Start of LISTED ENTRIES
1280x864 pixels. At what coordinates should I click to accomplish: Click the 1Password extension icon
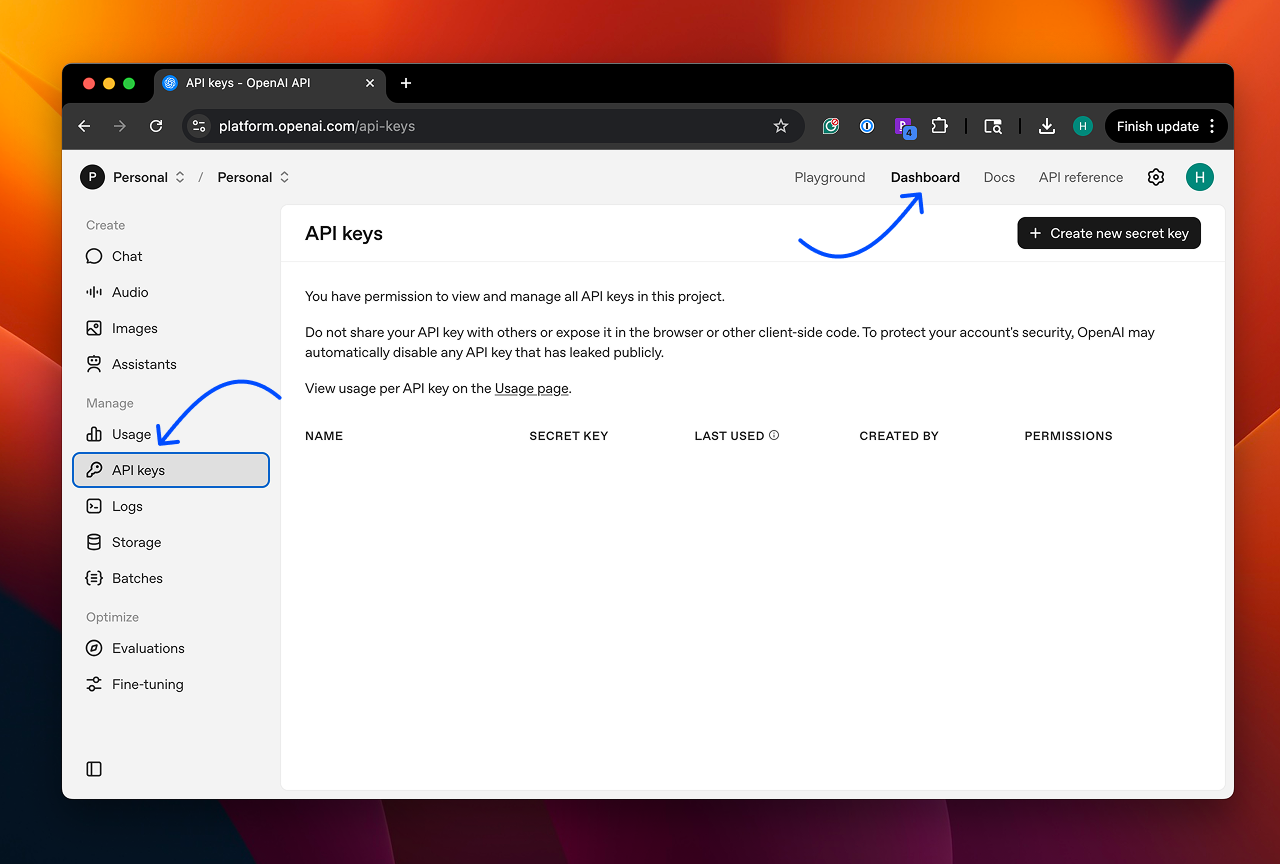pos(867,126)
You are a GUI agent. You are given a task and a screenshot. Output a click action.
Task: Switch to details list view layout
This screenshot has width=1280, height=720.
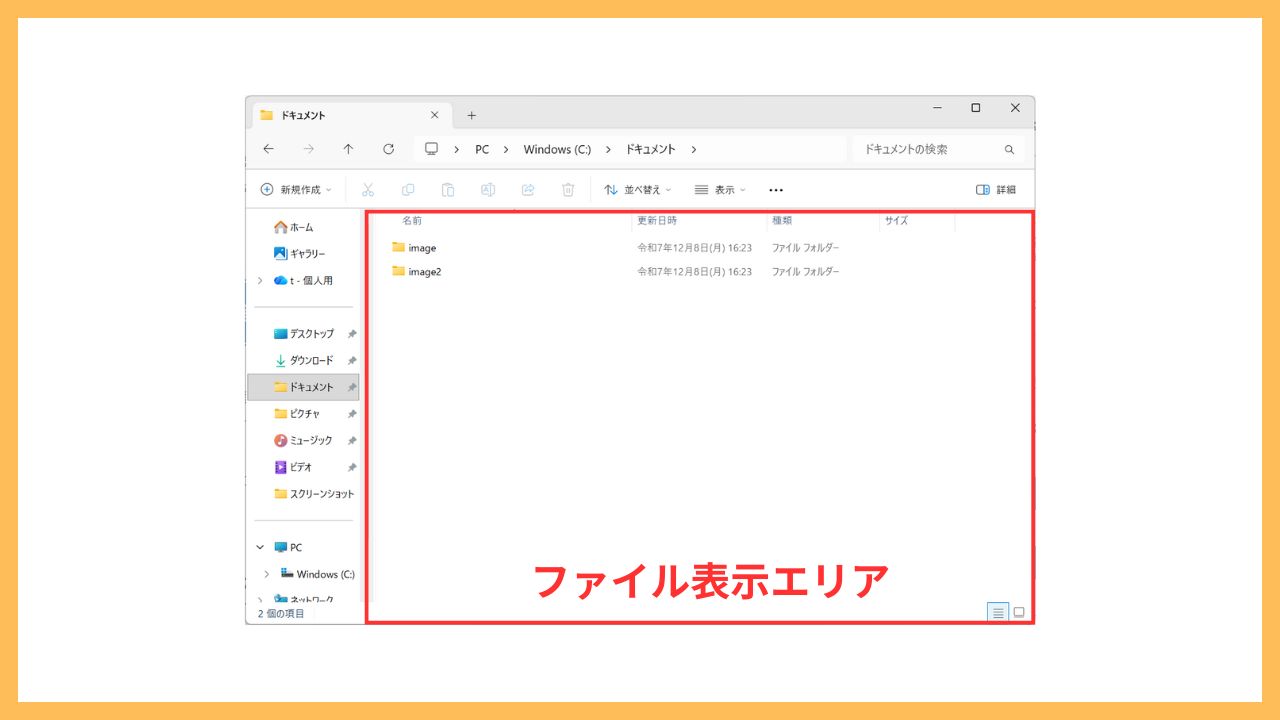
End of LISTED ENTRIES
* YOUR OBJECTIVE:
Leaving all pictures aside, quote each record exactly.

* RESULT OF THE TASK:
1280x864 pixels. At what coordinates should I click to accomplish: Click the 1Password extension icon
pos(867,126)
You are a GUI agent. You are given a task and a screenshot. Output a click action.
Task: Switch to details list view layout
This screenshot has width=1280, height=720.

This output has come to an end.